Kinésithérapeute indépendant : statut, gestion et fiscalité d’une profession libérale
S’installer comme kinésithérapeute indépendant implique bien plus que la seule pratique clinique : c’est aussi la gestion d’une activité professionnelle libérale, avec ses obligations administratives, fiscales et sociales propres.
Sommaire
Choisir son statut d’exercice
L’exercice en entreprise individuelle reste la forme la plus courante pour un kinésithérapeute qui débute, mais la création d’une société (SELARL, SELAS) peut devenir pertinente en fonction du volume d’activité, notamment en cas d’association avec d’autres praticiens ou de projet de développement à plusieurs cabinets.

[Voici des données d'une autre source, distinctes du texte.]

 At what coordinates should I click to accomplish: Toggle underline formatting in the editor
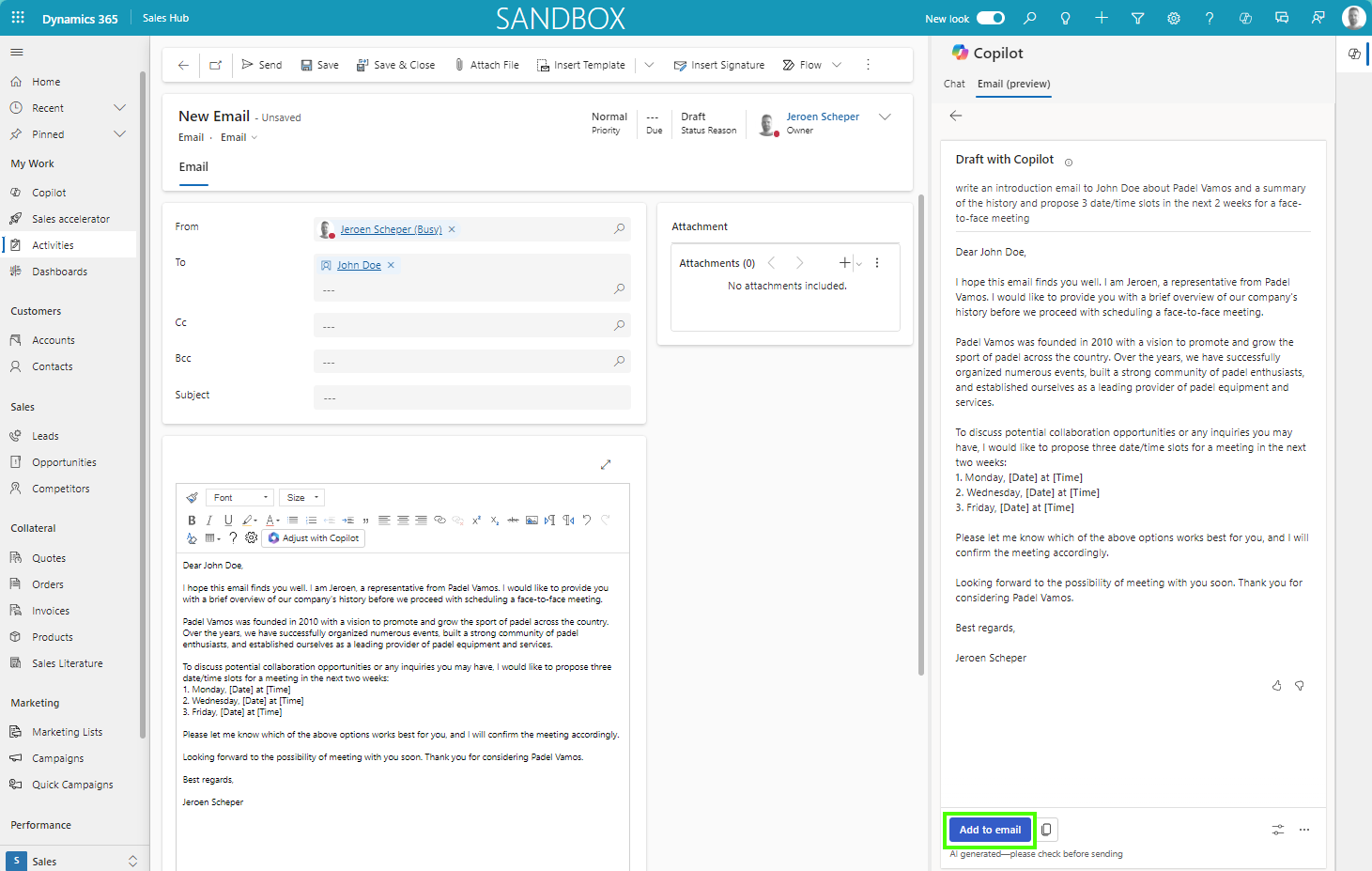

La gestion administrative et comptable au quotidien
Facturation des actes, suivi des remboursements de l’Assurance Maladie, tenue d’une comptabilité conforme aux obligations des professions libérales : ces tâches, souvent chronophages, sont fréquemment déléguées à un expert-comptable spécialisé dans les professions de santé.
Les charges et cotisations à anticiver
Les cotisations à la CARPIMKO (caisse de retraite des masseurs-kinésithérapeutes) et les charges sociales représentent une part significative du chiffre d’affaires, à intégrer dès le calcul du tarif des consultations pour préserver un revenu net cohérent avec l’activité réelle.
Bien s’entourer pour développer son activité
Au-delà de la gestion courante, s’entourer d’un comptable et, le cas échéant, d’un conseiller en gestion de patrimoine permet d’anticiper les investissements (matériel, local professionnel) et de sécuriser la trajectoire financière de l’activité sur le long terme.